Excerpts from a dataset
=== Section Start ===

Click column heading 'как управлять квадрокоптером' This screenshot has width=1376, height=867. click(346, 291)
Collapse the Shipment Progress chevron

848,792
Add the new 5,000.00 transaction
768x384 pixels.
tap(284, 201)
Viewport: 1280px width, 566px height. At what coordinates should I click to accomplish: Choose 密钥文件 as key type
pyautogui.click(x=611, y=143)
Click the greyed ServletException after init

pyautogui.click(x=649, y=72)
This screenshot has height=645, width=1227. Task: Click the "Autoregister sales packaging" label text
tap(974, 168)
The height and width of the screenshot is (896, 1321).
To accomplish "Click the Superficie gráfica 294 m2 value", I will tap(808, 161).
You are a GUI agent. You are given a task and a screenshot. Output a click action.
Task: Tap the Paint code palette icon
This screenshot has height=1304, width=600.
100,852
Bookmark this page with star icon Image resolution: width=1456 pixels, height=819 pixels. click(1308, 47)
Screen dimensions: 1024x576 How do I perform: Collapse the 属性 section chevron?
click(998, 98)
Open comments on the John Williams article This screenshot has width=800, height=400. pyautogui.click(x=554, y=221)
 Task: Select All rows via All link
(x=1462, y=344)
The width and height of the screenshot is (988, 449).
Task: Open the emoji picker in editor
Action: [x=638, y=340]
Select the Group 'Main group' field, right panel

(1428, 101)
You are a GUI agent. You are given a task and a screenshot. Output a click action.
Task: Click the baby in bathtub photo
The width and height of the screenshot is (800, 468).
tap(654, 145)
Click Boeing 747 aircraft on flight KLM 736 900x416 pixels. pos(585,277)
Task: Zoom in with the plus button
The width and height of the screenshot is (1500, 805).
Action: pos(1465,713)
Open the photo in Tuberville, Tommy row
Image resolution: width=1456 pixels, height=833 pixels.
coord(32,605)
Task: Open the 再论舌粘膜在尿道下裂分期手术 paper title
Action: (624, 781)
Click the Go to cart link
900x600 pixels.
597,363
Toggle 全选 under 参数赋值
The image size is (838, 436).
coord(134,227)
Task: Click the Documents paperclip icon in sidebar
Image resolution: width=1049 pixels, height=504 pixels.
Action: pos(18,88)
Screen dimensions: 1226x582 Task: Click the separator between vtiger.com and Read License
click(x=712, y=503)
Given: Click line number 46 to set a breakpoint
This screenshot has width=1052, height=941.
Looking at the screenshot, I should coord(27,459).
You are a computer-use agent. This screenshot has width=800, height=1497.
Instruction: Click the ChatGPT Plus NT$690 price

=== Section End ===

Task prompt: Write out, word for word, every line from the one containing "Select the Group" through the last line of the records above.

Answer to this task:
Select the Group 'Main group' field, right panel

(1428, 101)
You are a GUI agent. You are given a task and a screenshot. Output a click action.
Task: Click the baby in bathtub photo
The width and height of the screenshot is (800, 468).
tap(654, 145)
Click Boeing 747 aircraft on flight KLM 736 900x416 pixels. pos(585,277)
Task: Zoom in with the plus button
The width and height of the screenshot is (1500, 805).
Action: pos(1465,713)
Open the photo in Tuberville, Tommy row
Image resolution: width=1456 pixels, height=833 pixels.
coord(32,605)
Task: Open the 再论舌粘膜在尿道下裂分期手术 paper title
Action: (624, 781)
Click the Go to cart link
900x600 pixels.
597,363
Toggle 全选 under 参数赋值
The image size is (838, 436).
coord(134,227)
Task: Click the Documents paperclip icon in sidebar
Image resolution: width=1049 pixels, height=504 pixels.
Action: pos(18,88)
Screen dimensions: 1226x582 Task: Click the separator between vtiger.com and Read License
click(x=712, y=503)
Given: Click line number 46 to set a breakpoint
This screenshot has width=1052, height=941.
Looking at the screenshot, I should coord(27,459).
You are a computer-use agent. This screenshot has width=800, height=1497.
Instruction: Click the ChatGPT Plus NT$690 price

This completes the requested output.